## Aim of the task
Can you copy every one of the following lines word for word, from first to last?

## Supplied records
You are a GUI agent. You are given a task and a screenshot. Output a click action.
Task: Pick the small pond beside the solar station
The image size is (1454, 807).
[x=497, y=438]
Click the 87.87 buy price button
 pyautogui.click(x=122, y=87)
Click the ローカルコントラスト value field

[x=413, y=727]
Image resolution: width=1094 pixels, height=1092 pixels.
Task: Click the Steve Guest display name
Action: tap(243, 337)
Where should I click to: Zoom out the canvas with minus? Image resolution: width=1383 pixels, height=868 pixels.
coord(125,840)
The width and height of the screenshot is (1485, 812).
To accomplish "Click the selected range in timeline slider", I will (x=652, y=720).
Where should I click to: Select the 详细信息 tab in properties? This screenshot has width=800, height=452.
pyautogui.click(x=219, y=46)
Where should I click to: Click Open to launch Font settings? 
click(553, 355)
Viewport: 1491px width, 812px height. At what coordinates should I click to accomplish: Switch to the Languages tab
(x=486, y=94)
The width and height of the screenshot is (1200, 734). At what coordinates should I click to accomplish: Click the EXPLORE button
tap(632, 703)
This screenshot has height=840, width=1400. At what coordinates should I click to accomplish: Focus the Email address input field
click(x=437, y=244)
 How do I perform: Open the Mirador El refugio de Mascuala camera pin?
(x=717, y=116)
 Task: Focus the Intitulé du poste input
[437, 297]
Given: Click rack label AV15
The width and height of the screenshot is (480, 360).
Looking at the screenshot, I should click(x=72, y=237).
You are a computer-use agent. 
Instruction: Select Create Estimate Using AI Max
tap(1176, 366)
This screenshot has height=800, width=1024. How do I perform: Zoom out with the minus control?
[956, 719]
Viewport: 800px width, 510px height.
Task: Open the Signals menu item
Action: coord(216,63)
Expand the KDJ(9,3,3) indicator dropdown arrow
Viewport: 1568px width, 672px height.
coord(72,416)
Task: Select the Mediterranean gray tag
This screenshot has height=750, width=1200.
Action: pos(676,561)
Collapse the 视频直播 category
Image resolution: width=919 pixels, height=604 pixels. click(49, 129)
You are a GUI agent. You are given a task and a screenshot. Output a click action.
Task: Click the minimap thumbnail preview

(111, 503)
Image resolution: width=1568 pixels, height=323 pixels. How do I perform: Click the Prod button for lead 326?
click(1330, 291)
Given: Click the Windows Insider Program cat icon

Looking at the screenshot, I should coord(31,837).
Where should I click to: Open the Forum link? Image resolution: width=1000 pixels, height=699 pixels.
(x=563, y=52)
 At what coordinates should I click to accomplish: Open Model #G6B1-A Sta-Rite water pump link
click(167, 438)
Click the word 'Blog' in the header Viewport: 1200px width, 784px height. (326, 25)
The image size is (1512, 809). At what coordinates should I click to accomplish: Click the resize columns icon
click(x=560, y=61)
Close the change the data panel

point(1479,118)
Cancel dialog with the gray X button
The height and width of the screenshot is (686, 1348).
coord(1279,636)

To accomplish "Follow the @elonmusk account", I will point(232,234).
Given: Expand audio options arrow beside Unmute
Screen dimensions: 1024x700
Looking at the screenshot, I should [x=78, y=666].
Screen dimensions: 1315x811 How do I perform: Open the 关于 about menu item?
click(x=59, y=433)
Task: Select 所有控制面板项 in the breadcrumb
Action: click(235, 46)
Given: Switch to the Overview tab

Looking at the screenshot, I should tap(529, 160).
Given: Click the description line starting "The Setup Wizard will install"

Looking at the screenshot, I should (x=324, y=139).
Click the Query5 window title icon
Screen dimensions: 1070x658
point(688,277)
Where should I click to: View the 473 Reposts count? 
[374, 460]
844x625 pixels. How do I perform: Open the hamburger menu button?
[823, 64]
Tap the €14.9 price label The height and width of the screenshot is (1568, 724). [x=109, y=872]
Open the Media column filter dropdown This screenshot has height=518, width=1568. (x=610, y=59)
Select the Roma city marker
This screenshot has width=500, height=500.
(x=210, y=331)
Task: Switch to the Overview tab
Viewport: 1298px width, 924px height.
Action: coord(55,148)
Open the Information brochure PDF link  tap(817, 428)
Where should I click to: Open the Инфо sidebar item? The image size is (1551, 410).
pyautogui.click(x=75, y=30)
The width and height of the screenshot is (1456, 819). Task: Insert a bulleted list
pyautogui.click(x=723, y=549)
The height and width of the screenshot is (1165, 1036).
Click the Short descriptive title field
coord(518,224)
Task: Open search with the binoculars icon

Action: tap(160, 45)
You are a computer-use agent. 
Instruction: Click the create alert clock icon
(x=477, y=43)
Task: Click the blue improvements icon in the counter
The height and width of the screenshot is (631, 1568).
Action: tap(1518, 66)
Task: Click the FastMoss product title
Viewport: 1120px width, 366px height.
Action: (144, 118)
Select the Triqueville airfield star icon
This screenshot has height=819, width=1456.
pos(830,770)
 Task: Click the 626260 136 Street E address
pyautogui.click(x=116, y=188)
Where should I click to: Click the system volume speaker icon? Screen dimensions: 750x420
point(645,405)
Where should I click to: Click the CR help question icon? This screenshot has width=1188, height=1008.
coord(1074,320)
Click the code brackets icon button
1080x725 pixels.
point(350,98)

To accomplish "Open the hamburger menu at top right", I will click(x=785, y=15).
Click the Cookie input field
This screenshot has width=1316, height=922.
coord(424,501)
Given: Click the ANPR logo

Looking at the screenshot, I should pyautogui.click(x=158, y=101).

## Response to the task
You are a GUI agent. You are given a task and a screenshot. Output a click action.
Task: Pick the small pond beside the solar station
The image size is (1454, 807).
[x=497, y=438]
Click the 87.87 buy price button
 pyautogui.click(x=122, y=87)
Click the ローカルコントラスト value field

[x=413, y=727]
Image resolution: width=1094 pixels, height=1092 pixels.
Task: Click the Steve Guest display name
Action: tap(243, 337)
Where should I click to: Zoom out the canvas with minus? Image resolution: width=1383 pixels, height=868 pixels.
coord(125,840)
The width and height of the screenshot is (1485, 812).
To accomplish "Click the selected range in timeline slider", I will (x=652, y=720).
Where should I click to: Select the 详细信息 tab in properties? This screenshot has width=800, height=452.
pyautogui.click(x=219, y=46)
Where should I click to: Click Open to launch Font settings? 
click(553, 355)
Viewport: 1491px width, 812px height. At what coordinates should I click to accomplish: Switch to the Languages tab
(x=486, y=94)
The width and height of the screenshot is (1200, 734). At what coordinates should I click to accomplish: Click the EXPLORE button
tap(632, 703)
This screenshot has height=840, width=1400. At what coordinates should I click to accomplish: Focus the Email address input field
click(x=437, y=244)
 How do I perform: Open the Mirador El refugio de Mascuala camera pin?
(x=717, y=116)
 Task: Focus the Intitulé du poste input
[437, 297]
Given: Click rack label AV15
The width and height of the screenshot is (480, 360).
Looking at the screenshot, I should click(x=72, y=237).
You are a computer-use agent. 
Instruction: Select Create Estimate Using AI Max
tap(1176, 366)
This screenshot has height=800, width=1024. How do I perform: Zoom out with the minus control?
[956, 719]
Viewport: 800px width, 510px height.
Task: Open the Signals menu item
Action: coord(216,63)
Expand the KDJ(9,3,3) indicator dropdown arrow
Viewport: 1568px width, 672px height.
coord(72,416)
Task: Select the Mediterranean gray tag
This screenshot has height=750, width=1200.
Action: pos(676,561)
Collapse the 视频直播 category
Image resolution: width=919 pixels, height=604 pixels. click(49, 129)
You are a GUI agent. You are given a task and a screenshot. Output a click action.
Task: Click the minimap thumbnail preview

(111, 503)
Image resolution: width=1568 pixels, height=323 pixels. How do I perform: Click the Prod button for lead 326?
click(1330, 291)
Given: Click the Windows Insider Program cat icon

Looking at the screenshot, I should coord(31,837).
Where should I click to: Open the Forum link? Image resolution: width=1000 pixels, height=699 pixels.
(x=563, y=52)
 At what coordinates should I click to accomplish: Open Model #G6B1-A Sta-Rite water pump link
click(167, 438)
Click the word 'Blog' in the header Viewport: 1200px width, 784px height. (326, 25)
The image size is (1512, 809). At what coordinates should I click to accomplish: Click the resize columns icon
click(x=560, y=61)
Close the change the data panel

point(1479,118)
Cancel dialog with the gray X button
The height and width of the screenshot is (686, 1348).
coord(1279,636)

To accomplish "Follow the @elonmusk account", I will point(232,234).
Given: Expand audio options arrow beside Unmute
Screen dimensions: 1024x700
Looking at the screenshot, I should [x=78, y=666].
Screen dimensions: 1315x811 How do I perform: Open the 关于 about menu item?
click(x=59, y=433)
Task: Select 所有控制面板项 in the breadcrumb
Action: click(235, 46)
Given: Switch to the Overview tab

Looking at the screenshot, I should tap(529, 160).
Given: Click the description line starting "The Setup Wizard will install"

Looking at the screenshot, I should (x=324, y=139).
Click the Query5 window title icon
Screen dimensions: 1070x658
point(688,277)
Where should I click to: View the 473 Reposts count? 
[374, 460]
844x625 pixels. How do I perform: Open the hamburger menu button?
[823, 64]
Tap the €14.9 price label The height and width of the screenshot is (1568, 724). [x=109, y=872]
Open the Media column filter dropdown This screenshot has height=518, width=1568. (x=610, y=59)
Select the Roma city marker
This screenshot has width=500, height=500.
(x=210, y=331)
Task: Switch to the Overview tab
Viewport: 1298px width, 924px height.
Action: coord(55,148)
Open the Information brochure PDF link  tap(817, 428)
Where should I click to: Open the Инфо sidebar item? The image size is (1551, 410).
pyautogui.click(x=75, y=30)
The width and height of the screenshot is (1456, 819). Task: Insert a bulleted list
pyautogui.click(x=723, y=549)
The height and width of the screenshot is (1165, 1036).
Click the Short descriptive title field
coord(518,224)
Task: Open search with the binoculars icon

Action: tap(160, 45)
You are a computer-use agent. 
Instruction: Click the create alert clock icon
(x=477, y=43)
Task: Click the blue improvements icon in the counter
The height and width of the screenshot is (631, 1568).
Action: tap(1518, 66)
Task: Click the FastMoss product title
Viewport: 1120px width, 366px height.
Action: (144, 118)
Select the Triqueville airfield star icon
This screenshot has height=819, width=1456.
pos(830,770)
 Task: Click the 626260 136 Street E address
pyautogui.click(x=116, y=188)
Where should I click to: Click the system volume speaker icon? Screen dimensions: 750x420
point(645,405)
Where should I click to: Click the CR help question icon? This screenshot has width=1188, height=1008.
coord(1074,320)
Click the code brackets icon button
1080x725 pixels.
point(350,98)

To accomplish "Open the hamburger menu at top right", I will click(x=785, y=15).
Click the Cookie input field
This screenshot has width=1316, height=922.
coord(424,501)
Given: Click the ANPR logo

Looking at the screenshot, I should pyautogui.click(x=158, y=101).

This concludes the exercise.